Media massa pun sudah ikut nimbrung melanggar aturan tersebut hal ini
sebagaimana opini Sapah Politik di Ruang Publik
yang ditulis oleh Mashudi SR (HR SI/Sabtu 15 Februari 2014). Liberalisme
demokrasi politik yang melanda bangsa ini sudah meruntuhkan bangunan ideologi
parpol dan media dan pada saat yang sama pragmatisme tumbuh dengan subur cetus
Mashudi selaku aktifis Pemuda Muhammadiyah Aceh.

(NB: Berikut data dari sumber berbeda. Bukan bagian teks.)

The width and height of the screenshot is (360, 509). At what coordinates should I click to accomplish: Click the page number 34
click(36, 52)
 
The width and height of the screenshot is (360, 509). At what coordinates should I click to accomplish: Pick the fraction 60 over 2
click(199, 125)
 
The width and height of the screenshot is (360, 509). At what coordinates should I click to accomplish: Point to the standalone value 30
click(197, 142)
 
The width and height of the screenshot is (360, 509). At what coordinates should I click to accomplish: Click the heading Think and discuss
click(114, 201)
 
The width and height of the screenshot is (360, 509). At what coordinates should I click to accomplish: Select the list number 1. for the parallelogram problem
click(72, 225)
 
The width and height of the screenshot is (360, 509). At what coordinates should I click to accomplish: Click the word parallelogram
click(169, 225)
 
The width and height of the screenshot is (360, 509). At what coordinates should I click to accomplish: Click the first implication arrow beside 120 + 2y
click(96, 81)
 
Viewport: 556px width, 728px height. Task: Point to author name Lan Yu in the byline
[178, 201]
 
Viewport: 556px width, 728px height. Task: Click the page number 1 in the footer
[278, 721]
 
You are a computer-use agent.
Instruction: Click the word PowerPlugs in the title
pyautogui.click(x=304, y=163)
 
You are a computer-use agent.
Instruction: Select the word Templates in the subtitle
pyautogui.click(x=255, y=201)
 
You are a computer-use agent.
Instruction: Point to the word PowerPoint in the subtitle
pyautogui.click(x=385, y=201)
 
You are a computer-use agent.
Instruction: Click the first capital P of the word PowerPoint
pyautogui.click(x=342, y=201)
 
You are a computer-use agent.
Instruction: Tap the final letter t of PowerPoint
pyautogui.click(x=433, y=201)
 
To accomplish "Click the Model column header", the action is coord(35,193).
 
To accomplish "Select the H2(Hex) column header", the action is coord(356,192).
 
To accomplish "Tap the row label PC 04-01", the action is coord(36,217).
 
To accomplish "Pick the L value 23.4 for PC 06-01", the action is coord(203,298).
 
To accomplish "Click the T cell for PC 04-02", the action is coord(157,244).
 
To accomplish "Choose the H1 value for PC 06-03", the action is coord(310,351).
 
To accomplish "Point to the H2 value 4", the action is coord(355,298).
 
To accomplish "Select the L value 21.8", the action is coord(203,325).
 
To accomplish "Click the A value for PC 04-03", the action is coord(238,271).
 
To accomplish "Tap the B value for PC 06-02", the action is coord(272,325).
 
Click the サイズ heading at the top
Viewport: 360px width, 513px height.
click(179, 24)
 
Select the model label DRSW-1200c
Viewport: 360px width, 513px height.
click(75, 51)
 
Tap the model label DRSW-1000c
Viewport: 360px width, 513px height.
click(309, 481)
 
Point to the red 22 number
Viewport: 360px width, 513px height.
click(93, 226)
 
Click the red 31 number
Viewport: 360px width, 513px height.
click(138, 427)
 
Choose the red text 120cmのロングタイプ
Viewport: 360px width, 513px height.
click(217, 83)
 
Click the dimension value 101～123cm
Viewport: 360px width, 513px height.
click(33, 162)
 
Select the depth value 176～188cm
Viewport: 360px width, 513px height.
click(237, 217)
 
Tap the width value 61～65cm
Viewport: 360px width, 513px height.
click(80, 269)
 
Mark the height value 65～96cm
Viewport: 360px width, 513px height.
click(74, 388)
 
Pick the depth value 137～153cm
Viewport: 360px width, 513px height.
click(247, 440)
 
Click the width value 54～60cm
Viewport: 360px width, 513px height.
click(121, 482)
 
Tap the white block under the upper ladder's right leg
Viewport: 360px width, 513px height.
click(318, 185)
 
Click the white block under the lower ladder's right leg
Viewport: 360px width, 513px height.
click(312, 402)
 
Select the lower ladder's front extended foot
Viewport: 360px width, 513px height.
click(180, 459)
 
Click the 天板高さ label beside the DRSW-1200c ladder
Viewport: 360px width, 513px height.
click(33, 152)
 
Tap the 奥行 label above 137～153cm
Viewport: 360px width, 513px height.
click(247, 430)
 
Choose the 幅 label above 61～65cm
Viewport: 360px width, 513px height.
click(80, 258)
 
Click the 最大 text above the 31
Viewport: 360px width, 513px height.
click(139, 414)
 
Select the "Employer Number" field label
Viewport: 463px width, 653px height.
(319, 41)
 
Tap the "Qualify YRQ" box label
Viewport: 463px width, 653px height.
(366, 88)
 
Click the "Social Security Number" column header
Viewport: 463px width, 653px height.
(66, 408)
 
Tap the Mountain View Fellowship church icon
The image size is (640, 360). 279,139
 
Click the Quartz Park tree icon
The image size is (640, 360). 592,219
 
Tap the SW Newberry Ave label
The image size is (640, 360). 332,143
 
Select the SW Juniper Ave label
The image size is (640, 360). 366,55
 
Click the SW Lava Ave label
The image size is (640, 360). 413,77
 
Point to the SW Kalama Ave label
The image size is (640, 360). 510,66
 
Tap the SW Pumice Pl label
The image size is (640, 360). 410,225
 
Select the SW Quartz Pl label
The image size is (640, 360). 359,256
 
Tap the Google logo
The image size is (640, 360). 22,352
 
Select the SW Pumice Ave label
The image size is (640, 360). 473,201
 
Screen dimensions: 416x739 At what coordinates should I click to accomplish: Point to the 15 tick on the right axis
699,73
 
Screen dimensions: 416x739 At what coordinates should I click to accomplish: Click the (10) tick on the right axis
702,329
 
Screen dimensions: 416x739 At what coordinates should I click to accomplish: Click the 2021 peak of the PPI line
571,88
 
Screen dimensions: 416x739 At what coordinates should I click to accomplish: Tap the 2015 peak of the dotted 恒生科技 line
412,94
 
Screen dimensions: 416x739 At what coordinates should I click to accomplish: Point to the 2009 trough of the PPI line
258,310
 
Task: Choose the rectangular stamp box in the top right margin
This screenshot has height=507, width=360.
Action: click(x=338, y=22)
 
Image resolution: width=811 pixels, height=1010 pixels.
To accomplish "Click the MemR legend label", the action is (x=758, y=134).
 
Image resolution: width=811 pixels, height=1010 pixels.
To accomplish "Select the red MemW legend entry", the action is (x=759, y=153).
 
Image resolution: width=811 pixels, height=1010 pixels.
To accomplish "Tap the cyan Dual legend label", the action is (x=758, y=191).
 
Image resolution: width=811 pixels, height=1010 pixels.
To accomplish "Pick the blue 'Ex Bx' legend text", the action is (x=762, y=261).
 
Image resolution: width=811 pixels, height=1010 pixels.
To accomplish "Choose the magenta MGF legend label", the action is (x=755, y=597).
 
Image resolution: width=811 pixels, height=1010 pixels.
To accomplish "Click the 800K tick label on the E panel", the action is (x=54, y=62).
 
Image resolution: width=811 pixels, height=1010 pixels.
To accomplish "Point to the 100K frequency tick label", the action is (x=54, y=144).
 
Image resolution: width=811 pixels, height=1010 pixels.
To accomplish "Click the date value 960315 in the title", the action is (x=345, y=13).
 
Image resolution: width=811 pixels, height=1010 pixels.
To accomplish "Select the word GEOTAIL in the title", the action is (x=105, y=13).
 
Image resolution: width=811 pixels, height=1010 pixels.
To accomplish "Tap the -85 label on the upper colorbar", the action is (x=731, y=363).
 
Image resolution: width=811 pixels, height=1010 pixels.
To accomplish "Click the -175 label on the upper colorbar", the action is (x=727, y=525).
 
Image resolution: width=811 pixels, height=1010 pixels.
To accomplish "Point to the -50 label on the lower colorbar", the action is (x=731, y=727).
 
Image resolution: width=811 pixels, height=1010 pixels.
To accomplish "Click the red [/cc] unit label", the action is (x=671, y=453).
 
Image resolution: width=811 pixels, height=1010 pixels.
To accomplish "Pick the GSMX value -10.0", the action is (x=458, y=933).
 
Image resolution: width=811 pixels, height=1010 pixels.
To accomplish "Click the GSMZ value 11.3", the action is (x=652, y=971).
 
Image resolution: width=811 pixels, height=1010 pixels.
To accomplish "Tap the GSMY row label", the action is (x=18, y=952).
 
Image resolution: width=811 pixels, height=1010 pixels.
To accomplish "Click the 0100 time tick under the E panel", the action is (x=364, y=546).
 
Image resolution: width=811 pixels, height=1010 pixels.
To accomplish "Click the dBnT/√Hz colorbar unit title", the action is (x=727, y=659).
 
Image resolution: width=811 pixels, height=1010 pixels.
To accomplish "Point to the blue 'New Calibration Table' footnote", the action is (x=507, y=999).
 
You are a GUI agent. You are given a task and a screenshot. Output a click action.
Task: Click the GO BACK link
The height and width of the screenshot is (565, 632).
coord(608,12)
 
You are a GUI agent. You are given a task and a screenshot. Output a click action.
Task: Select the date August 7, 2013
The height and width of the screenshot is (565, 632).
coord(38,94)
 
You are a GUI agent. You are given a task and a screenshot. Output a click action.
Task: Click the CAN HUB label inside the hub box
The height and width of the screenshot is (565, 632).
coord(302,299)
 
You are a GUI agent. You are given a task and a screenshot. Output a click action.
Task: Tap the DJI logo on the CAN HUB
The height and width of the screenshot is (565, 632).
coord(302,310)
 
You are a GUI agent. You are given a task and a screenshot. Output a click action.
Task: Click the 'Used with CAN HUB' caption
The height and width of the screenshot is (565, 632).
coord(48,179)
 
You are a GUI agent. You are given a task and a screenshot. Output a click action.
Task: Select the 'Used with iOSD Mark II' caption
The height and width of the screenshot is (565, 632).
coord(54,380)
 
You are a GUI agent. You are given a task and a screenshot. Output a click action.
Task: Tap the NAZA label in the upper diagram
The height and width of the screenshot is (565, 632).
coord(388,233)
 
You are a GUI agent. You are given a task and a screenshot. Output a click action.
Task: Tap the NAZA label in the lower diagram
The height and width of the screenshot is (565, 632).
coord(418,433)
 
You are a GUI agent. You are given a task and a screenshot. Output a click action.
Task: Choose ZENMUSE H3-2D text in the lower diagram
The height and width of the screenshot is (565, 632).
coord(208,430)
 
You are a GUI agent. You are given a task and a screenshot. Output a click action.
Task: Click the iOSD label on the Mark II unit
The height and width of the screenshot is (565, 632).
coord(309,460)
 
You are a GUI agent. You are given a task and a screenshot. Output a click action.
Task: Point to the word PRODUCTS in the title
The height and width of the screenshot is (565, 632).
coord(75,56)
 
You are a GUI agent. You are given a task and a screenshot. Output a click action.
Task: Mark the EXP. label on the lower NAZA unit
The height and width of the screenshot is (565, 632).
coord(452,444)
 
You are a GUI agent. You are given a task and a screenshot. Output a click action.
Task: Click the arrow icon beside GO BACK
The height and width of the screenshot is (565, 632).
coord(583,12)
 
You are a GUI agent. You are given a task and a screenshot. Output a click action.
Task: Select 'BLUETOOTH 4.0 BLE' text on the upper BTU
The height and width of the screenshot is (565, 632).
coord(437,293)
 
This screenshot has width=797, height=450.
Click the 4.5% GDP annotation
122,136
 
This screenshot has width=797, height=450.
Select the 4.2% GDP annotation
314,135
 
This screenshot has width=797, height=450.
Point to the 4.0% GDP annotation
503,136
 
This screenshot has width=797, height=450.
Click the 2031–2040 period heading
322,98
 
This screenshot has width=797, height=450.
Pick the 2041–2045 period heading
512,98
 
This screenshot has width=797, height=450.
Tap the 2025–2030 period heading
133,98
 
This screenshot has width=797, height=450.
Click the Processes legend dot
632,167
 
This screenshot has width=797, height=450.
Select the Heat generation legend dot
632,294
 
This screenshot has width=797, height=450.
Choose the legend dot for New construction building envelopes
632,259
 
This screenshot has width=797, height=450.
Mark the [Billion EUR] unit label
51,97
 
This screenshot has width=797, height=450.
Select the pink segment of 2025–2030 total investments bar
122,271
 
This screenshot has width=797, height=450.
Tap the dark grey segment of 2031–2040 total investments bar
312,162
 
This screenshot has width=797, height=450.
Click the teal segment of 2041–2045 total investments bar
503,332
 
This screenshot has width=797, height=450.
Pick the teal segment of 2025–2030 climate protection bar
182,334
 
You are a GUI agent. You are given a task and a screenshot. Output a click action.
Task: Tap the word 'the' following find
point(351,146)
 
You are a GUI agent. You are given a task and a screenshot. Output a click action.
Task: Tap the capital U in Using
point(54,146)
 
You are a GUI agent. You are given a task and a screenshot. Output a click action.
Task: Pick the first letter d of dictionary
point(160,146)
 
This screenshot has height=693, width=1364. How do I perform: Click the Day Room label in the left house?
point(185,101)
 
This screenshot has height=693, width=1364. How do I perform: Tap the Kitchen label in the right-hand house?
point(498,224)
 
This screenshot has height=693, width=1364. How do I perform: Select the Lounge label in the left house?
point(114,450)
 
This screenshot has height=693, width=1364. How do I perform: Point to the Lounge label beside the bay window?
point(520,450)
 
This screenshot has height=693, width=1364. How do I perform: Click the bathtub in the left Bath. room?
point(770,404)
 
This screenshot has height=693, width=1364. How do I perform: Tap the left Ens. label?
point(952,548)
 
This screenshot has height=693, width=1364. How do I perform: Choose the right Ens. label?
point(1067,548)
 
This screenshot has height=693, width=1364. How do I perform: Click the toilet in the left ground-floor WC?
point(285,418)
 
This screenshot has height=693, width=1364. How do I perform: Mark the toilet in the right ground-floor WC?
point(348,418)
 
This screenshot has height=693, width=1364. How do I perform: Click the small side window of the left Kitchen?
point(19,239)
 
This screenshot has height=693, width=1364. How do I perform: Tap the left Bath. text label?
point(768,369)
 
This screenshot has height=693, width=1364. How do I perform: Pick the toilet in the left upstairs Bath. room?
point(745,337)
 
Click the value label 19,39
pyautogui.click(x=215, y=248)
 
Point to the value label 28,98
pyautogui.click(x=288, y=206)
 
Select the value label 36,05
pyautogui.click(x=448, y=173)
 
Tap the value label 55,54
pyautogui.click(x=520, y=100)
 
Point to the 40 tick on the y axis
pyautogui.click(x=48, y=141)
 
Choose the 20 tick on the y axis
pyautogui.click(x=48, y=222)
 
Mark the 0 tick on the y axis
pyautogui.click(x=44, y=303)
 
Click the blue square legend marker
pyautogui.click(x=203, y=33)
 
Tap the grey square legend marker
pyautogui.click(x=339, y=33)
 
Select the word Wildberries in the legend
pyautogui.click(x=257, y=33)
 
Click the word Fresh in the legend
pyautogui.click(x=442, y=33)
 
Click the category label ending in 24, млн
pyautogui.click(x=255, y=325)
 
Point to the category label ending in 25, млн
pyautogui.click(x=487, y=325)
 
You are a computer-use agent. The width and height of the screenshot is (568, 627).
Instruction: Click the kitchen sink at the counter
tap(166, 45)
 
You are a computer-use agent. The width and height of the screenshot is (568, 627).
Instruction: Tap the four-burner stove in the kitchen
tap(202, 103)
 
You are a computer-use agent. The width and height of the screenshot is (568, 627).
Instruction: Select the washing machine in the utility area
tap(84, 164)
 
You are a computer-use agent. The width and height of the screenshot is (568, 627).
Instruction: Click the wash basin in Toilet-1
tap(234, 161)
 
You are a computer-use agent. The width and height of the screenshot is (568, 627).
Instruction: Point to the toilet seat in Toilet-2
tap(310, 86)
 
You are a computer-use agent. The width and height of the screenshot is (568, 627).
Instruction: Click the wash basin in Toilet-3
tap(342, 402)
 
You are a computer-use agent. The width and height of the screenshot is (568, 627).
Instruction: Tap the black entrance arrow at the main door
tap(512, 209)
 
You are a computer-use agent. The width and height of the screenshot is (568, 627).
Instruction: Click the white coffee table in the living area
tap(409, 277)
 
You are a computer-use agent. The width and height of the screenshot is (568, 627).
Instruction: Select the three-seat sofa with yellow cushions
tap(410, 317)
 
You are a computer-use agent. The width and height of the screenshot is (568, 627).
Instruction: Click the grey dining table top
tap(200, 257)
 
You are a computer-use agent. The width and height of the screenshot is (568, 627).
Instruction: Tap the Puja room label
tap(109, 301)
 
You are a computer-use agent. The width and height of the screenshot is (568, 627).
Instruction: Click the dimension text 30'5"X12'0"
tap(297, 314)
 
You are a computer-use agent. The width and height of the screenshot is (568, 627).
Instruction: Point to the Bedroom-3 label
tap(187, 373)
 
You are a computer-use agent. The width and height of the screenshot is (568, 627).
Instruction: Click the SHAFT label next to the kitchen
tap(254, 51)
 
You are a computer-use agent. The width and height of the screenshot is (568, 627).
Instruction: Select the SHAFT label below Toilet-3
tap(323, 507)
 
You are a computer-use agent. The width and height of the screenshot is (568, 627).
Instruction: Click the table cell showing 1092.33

Untuk itulah sudah saatnya
rakyat harus lebih cerdas dan dewasa. Biarkan para Politisi berjuang dengan
caranya, kita tidak perlu adu jotos, apa lagi fakta selama ini sudah terlihat
para caleg hanya bertabur janji manis saat kampanye, dimana saat terpilih
mereka pada lupa akan janjinya. Wallahu `alam bishawab.